What Your Real Hourly Rate Is (Most Tradies Don't Want to Do This Calculation)
You charge $100 an hour and your employee costs $35. Sounds like $65 profit. It isn't. Here's what the number actually looks like when you account for everything.
You charge out at $100 an hour. Your employee costs $35. The gap looks like $65 in gross profit. This calculation — which almost every trade business owner does in their head at some point — is missing most of the story.
The non-billable time problem: why 40 hours doesn't mean 40 billable hours
Research on trade business efficiency consistently finds that a typical field technician bills 30–50% of their working hours. The rest is travel between jobs, quoting time, parts pickups, site waiting, admin, callbacks from previous jobs, RDOs, leave, public holidays, and downtime between bookings. A 40-hour week on paper might be 18–22 billable hours in practice.
That means the real cost to generate one hour of billable work isn't $35 — it's closer to $35 divided by 0.4, or roughly $87.50 an hour when you account for the inefficiency. At $100 charge-out, the margin is thin. Thinner once overhead is added.
How to calculate your actual net hourly rate
Pull last year's accounts. Start with gross revenue. Subtract materials — what you paid, not what you charged. What's left is your gross margin on labour and markup. Now subtract all business overhead: van running costs, insurance, tools and equipment, fuel, phone, accounting fees, advertising, subscriptions, rent if any. Subtract superannuation. What remains is your actual income from the business.
Now divide that by the number of hours you actually worked — not billed, worked. Most sole-operator plumbers work between 2,000 and 2,400 hours a year including all the non-billable work.
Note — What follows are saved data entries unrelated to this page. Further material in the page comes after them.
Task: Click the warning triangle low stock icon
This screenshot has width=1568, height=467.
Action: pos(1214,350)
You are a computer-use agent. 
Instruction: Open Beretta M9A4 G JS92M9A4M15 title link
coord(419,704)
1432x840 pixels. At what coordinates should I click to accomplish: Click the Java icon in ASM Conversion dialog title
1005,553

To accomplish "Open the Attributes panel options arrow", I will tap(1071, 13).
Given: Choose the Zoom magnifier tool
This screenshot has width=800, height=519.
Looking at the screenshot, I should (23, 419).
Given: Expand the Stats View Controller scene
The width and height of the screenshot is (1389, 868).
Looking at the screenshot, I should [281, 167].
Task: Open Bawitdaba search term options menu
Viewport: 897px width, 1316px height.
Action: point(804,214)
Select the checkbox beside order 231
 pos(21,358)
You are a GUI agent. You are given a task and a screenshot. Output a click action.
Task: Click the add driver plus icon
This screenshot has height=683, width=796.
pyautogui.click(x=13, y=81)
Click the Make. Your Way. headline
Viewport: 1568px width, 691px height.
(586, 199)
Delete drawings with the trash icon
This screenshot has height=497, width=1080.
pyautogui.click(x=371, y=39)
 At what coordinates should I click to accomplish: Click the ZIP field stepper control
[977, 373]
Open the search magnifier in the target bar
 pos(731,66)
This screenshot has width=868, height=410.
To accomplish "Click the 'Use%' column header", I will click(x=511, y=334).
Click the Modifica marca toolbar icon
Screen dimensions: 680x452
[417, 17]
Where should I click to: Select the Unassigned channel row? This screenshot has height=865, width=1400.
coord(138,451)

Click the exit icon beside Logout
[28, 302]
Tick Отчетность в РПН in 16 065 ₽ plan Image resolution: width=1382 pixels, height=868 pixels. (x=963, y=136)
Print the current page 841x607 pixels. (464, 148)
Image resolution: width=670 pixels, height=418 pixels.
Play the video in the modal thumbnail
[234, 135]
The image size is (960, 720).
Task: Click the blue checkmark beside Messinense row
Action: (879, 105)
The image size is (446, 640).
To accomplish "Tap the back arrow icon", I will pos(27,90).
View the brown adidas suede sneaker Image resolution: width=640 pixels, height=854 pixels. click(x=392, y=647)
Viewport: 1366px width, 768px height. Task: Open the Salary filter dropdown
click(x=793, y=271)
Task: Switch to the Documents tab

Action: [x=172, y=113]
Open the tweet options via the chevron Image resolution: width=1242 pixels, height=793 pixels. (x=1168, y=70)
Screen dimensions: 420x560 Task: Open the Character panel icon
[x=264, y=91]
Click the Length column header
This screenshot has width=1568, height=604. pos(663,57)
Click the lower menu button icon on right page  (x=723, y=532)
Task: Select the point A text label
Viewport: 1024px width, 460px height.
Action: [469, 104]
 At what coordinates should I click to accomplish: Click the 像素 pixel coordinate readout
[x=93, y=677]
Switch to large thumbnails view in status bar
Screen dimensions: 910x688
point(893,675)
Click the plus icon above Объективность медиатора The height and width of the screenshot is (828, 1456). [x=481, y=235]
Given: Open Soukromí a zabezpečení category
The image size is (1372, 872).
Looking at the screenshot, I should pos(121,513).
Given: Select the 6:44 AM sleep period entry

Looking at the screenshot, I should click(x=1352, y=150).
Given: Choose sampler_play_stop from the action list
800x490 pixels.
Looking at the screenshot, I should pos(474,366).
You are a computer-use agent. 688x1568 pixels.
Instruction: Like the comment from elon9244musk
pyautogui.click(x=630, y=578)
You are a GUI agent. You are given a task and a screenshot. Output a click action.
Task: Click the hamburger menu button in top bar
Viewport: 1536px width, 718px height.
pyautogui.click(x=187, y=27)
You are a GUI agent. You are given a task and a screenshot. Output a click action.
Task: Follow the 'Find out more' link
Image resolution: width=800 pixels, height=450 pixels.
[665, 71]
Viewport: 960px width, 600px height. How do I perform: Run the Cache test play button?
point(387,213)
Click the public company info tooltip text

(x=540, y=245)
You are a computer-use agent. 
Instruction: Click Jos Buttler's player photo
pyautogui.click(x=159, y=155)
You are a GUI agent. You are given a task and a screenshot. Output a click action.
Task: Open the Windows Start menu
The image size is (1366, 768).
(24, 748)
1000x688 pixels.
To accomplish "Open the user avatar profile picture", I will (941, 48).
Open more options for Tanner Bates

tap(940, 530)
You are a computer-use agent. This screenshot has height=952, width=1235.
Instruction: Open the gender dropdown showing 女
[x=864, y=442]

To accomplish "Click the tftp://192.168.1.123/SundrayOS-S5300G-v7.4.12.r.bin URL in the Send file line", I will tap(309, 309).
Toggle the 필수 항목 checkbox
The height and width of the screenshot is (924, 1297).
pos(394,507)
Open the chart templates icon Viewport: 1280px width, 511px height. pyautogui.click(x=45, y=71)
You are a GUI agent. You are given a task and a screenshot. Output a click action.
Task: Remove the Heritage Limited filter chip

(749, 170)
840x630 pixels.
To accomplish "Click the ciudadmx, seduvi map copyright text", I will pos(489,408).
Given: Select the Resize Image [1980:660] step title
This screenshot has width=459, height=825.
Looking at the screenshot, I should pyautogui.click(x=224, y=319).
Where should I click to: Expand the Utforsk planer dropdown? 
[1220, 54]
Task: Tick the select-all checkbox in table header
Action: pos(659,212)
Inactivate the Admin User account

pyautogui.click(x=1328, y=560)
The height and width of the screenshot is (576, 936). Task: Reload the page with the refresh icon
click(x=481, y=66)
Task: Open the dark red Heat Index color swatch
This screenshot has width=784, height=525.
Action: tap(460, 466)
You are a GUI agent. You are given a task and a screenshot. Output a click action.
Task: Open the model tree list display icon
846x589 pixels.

A plumber charging $100/hr who works 2,200 hours and makes $80,000 in true net income is earning $36.36/hr after all costs. That's before income tax. Most are surprised when they see the number.
The overhead hiding in plain sight: what your van actually costs per hour
A ute and trailer that costs $30,000 a year to run — loan repayments, registration, insurance, fuel, servicing — working 220 days a year is $136 a day before you pick up a wrench. Spread over an 8-hour day, that's $17 of overhead per billed hour before wages, before insurance, before anything else. Most plumbers know their loan repayment but forget fuel, registration, insurance, tyres, servicing, and the periodic cost of replacement.
What to do with this number
The point isn't to feel bad about the number. It's to make better pricing decisions. Until you know what you're actually making per hour, you can't know whether a job at $750 is worth doing. You can't know whether your call-out fee is recovering your costs. And you can't know whether raising prices by 10% would materially change your income — which, in most cases, it would.
Practical note
Do this calculation once a year, after your tax return comes back. The number tells you more about your business than any other single figure. It's uncomfortable and worth doing.